[[ Materials provided, beginning ]]

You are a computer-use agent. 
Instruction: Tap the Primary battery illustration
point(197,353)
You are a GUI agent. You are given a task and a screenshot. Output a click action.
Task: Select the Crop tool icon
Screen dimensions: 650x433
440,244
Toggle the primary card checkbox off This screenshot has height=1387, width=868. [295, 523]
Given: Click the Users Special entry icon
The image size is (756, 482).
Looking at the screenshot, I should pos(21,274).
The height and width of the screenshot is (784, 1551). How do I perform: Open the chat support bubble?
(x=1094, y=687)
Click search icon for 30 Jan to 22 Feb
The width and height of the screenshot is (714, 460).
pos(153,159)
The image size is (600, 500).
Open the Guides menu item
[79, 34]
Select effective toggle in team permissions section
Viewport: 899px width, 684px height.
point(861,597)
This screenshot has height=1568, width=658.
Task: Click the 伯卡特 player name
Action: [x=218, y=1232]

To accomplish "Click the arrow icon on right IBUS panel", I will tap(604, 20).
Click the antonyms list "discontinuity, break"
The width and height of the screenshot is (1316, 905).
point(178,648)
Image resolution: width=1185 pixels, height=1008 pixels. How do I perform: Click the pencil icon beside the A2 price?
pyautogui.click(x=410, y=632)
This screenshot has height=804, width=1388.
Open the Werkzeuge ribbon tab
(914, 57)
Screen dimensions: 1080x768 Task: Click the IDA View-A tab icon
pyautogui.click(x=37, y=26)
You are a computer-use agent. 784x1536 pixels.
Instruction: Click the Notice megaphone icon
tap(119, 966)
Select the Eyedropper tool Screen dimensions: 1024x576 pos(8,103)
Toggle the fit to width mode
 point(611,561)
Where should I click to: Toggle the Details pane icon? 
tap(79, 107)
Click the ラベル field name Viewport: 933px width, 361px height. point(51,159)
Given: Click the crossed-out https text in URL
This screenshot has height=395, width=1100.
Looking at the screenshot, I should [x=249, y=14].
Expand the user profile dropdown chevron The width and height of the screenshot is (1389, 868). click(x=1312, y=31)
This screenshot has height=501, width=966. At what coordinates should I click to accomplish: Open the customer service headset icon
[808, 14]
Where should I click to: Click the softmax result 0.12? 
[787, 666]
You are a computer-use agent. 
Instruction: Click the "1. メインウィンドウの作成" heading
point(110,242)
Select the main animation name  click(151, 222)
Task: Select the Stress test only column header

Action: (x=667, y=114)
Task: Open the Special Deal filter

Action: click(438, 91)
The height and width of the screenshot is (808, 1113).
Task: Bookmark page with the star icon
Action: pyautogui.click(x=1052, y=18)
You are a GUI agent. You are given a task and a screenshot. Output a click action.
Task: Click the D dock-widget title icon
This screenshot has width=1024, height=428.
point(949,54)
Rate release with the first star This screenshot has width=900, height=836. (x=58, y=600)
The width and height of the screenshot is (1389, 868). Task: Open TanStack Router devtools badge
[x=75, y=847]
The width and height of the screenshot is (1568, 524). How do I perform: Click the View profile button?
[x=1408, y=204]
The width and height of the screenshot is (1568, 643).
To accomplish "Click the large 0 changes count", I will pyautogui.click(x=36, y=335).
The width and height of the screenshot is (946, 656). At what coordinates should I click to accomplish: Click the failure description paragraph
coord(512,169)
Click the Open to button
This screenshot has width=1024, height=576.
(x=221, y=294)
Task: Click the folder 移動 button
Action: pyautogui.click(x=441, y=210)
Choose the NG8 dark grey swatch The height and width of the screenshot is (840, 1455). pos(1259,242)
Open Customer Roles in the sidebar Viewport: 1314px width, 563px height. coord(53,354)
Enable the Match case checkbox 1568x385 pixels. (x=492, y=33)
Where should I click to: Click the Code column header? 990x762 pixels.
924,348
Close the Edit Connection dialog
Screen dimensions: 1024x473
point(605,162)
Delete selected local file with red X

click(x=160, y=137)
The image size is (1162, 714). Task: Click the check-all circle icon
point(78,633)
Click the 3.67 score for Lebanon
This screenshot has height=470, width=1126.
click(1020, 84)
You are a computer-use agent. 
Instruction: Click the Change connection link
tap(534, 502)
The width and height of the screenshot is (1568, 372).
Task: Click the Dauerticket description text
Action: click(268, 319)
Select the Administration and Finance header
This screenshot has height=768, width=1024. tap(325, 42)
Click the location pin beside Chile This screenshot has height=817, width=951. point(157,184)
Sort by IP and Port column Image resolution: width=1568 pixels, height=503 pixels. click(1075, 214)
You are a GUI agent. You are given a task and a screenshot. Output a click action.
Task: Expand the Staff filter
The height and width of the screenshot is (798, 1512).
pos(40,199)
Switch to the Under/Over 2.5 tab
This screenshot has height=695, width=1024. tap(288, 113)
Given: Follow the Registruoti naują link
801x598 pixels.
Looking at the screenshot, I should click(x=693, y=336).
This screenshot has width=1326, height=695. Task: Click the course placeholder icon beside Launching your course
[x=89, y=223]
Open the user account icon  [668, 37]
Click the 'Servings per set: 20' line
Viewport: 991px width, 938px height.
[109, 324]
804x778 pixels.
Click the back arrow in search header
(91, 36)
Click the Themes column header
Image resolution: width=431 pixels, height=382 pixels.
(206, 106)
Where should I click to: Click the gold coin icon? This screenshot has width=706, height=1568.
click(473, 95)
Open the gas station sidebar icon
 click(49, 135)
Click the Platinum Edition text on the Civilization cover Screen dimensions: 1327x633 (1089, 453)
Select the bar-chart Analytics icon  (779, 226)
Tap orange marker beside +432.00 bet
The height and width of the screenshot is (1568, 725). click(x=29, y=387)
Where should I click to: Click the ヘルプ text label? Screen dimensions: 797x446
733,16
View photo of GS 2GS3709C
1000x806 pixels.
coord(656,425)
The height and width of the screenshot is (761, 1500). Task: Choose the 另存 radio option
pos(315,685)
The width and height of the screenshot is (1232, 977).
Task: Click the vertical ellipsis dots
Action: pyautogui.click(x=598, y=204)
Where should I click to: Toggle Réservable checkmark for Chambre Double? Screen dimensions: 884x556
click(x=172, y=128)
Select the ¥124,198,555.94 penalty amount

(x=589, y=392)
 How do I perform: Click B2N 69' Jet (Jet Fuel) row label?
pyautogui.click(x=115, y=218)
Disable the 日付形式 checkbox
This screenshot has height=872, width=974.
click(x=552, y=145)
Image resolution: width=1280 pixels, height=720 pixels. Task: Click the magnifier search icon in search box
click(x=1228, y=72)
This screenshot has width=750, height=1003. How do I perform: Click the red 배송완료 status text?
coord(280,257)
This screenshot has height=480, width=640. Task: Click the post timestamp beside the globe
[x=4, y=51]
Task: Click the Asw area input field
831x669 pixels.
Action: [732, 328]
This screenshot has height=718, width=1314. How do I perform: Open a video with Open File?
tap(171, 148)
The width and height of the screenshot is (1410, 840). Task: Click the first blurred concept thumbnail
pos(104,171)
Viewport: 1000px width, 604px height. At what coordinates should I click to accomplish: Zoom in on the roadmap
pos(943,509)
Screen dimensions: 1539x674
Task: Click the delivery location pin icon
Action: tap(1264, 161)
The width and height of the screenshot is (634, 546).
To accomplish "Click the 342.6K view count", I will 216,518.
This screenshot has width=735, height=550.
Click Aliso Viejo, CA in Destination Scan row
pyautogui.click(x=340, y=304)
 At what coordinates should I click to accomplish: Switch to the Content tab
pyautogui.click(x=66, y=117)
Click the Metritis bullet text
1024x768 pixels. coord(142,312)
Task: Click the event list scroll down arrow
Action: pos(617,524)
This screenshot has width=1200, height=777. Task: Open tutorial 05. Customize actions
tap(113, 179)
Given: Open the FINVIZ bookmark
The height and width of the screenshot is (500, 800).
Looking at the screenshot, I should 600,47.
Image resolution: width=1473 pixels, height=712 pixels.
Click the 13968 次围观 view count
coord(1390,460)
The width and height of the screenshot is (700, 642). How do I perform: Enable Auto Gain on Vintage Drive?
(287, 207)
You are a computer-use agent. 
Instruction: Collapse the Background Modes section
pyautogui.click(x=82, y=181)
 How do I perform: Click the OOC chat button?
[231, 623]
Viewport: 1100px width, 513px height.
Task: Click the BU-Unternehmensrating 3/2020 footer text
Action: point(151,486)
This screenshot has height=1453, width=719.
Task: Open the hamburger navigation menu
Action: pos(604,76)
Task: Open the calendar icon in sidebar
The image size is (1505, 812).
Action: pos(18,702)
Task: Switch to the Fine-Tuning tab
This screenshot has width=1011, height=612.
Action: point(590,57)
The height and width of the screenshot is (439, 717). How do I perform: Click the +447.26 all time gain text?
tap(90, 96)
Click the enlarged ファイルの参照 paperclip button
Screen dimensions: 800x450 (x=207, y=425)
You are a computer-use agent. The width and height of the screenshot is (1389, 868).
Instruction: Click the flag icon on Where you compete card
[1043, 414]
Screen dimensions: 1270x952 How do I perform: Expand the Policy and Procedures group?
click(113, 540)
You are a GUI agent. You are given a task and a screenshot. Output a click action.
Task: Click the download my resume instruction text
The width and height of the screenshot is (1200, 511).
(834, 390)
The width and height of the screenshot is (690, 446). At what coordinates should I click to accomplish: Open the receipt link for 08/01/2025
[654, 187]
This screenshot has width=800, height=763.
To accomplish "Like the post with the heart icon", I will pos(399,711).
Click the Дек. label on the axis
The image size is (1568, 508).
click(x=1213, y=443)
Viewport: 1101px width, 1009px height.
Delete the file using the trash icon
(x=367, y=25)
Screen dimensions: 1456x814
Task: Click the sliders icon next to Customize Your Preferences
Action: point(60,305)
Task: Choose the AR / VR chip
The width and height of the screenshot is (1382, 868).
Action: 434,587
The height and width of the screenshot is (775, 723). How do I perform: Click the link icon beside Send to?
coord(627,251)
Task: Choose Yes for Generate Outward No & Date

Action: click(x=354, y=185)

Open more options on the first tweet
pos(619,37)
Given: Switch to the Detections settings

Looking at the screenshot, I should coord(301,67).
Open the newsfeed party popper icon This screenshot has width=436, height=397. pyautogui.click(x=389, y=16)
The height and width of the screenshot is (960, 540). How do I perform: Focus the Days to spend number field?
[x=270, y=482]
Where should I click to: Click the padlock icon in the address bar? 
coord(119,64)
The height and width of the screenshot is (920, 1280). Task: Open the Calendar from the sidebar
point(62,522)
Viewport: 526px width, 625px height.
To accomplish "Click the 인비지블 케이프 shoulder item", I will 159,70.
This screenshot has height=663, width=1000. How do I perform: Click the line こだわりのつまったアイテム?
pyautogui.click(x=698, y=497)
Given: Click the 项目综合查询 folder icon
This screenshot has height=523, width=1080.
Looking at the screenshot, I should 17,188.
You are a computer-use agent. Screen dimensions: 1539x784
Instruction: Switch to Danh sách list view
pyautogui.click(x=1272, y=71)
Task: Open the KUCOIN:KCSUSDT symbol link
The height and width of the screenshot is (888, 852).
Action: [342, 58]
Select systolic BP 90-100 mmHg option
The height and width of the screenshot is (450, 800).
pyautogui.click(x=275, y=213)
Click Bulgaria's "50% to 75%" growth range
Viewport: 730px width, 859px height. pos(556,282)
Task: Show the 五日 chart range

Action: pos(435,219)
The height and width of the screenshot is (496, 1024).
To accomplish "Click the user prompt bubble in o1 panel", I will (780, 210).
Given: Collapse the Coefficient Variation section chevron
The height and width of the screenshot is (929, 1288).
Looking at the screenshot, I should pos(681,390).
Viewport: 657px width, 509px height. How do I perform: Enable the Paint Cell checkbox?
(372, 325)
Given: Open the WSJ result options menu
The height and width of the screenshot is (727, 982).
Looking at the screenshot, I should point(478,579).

[[ Materials provided, end ]]

■ Exercise aim ■
Among the records above, a stretch begins at the line containing "Task: Select the Crop tool icon" and ends at the line containing "Select effective toggle". Restate that stretch word for word, and nothing else.

■ Response below ■
Task: Select the Crop tool icon
Screen dimensions: 650x433
440,244
Toggle the primary card checkbox off This screenshot has height=1387, width=868. [295, 523]
Given: Click the Users Special entry icon
The image size is (756, 482).
Looking at the screenshot, I should pos(21,274).
The height and width of the screenshot is (784, 1551). How do I perform: Open the chat support bubble?
(x=1094, y=687)
Click search icon for 30 Jan to 22 Feb
The width and height of the screenshot is (714, 460).
pos(153,159)
The image size is (600, 500).
Open the Guides menu item
[79, 34]
Select effective toggle in team permissions section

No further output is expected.